**Task statement**
Copy the lines below word for word, beginning at the line that contains "Switch to the Bài viết side tab" and ending after the line that contains "coord(568,187)". Leave the pictures out of your copy.

**Supplied information**
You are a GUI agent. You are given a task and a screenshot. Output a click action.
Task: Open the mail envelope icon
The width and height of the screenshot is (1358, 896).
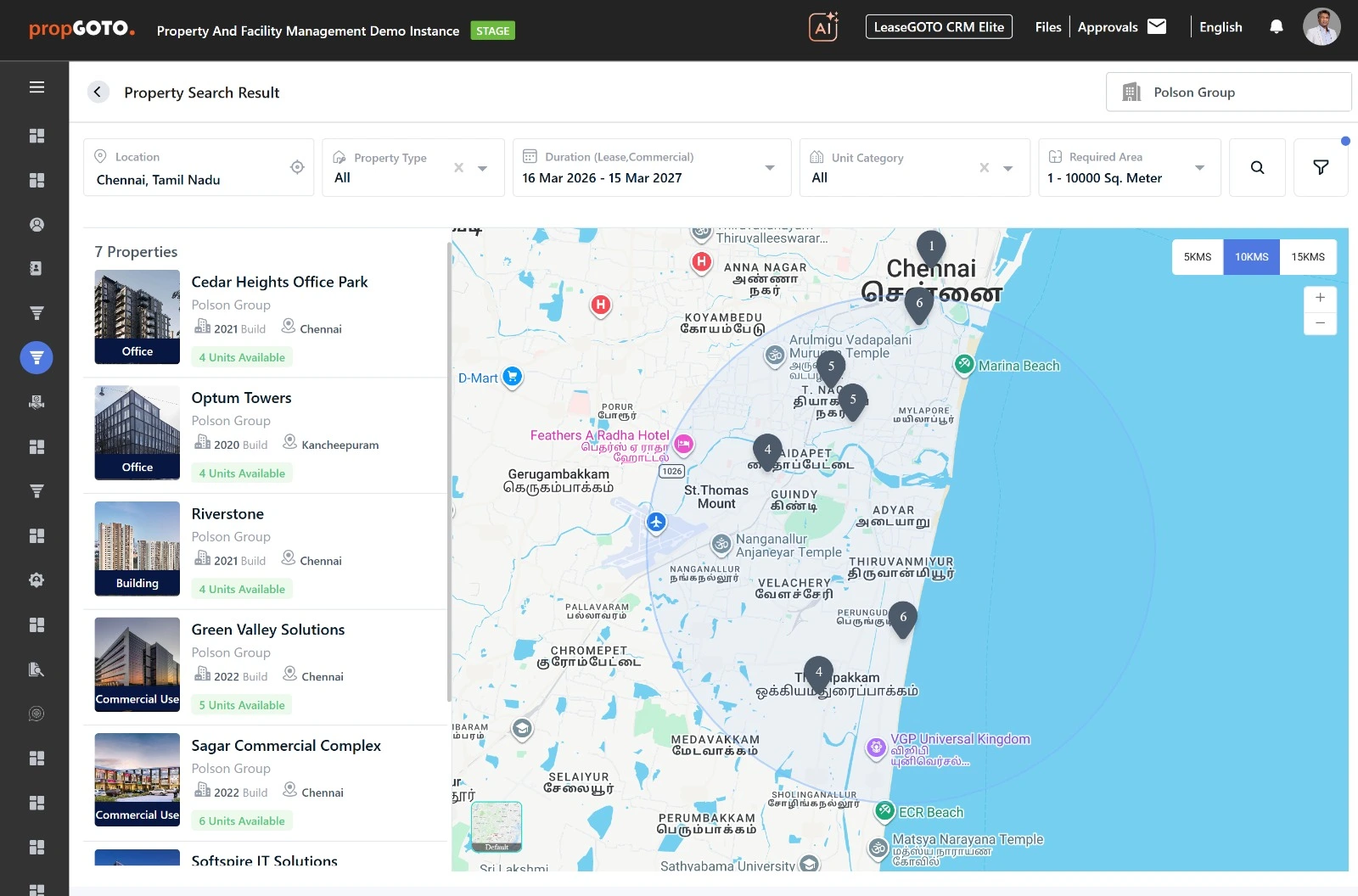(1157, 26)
--
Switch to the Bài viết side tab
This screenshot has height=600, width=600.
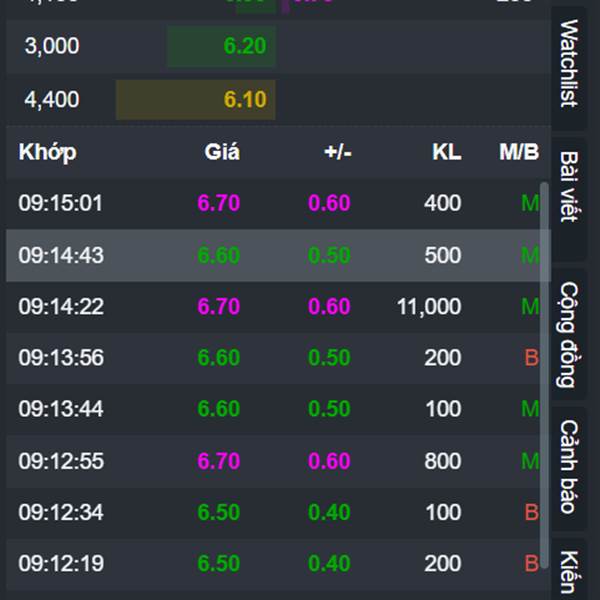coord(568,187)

**Solved problem**
Switch to the Bài viết side tab
This screenshot has height=600, width=600.
coord(568,187)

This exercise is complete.